The use of Keynesian economics was introduced by John Maynard Keynes in order to fight the Great Depression.  Keynesian Economics uses monetary and fiscal policy in order to fight recession and inflation. Keynesian economics was a way to keep the economy at equilibrium by using two opposing policies.  Both policies encourage spending and circulation of wealth through the economy. Keynes proposed the problem was in the demand and not in the business confidence levels. Through Keynesian economics the solution would not be to cut government spending or to cut wages so that the businesses would hire more people. The solution was to increase government spending and infrastructure to create jobs and lowering taxes to encourage people to spend money.  The use of Keynesian economics could be used today for the problems we presently have in our economy, which is mentioned in an article for the New York Times written by Nancy Folbre.

§ **Goal of the exercise**:
Condense the paragraph in the Keynesian economics text above that begins "The use of Keynesian economics was introduced" into a short bulleted list of its main facts.

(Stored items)
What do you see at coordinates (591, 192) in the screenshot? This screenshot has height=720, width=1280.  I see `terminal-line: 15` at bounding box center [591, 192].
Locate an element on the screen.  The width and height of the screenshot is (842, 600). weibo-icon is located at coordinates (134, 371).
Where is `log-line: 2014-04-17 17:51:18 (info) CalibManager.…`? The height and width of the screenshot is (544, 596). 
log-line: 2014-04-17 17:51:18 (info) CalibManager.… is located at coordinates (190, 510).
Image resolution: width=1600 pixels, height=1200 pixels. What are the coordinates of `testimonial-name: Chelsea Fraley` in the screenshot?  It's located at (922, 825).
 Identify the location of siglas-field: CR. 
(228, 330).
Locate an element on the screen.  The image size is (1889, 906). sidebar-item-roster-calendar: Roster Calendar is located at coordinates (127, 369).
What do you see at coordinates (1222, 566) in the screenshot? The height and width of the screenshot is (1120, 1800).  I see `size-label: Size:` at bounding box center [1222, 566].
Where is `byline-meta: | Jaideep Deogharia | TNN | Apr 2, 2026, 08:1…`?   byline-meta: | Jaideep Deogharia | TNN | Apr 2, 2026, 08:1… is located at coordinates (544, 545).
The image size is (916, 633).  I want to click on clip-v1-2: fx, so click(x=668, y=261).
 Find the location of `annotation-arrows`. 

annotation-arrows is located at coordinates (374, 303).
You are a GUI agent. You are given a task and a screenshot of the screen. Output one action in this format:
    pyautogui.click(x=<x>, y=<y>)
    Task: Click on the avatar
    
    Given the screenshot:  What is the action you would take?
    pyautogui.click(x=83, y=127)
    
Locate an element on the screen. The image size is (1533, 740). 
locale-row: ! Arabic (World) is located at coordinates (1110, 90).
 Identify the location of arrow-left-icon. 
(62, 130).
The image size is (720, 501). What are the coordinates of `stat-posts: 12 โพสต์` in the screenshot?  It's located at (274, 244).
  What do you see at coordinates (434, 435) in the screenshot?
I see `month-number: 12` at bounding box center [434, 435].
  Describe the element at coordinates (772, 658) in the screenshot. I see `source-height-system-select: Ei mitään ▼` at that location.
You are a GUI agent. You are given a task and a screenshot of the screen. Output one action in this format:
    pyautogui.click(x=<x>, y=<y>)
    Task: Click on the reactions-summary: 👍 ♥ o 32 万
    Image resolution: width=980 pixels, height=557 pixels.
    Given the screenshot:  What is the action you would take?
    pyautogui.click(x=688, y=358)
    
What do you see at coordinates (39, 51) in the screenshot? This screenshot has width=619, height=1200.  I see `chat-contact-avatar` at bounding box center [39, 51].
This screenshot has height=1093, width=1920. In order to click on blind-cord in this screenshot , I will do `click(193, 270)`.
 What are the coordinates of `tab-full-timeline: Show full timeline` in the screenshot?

§ **Answer to this task**:
- John Maynard Keynes introduced Keynesian economics to fight the Great Depression.
- It uses monetary and fiscal policy, two opposing policies, to fight recession and inflation and keep the economy at equilibrium.
- Both policies encourage spending and the circulation of wealth.
- Keynes held that the problem lay in demand, not in business confidence.
- The remedy was not to cut government spending or wages. It was to increase government spending and infrastructure to create jobs and to lower taxes to encourage spending.
- A New York Times article by Nancy Folbre mentions that Keynesian economics could be used for present economic problems.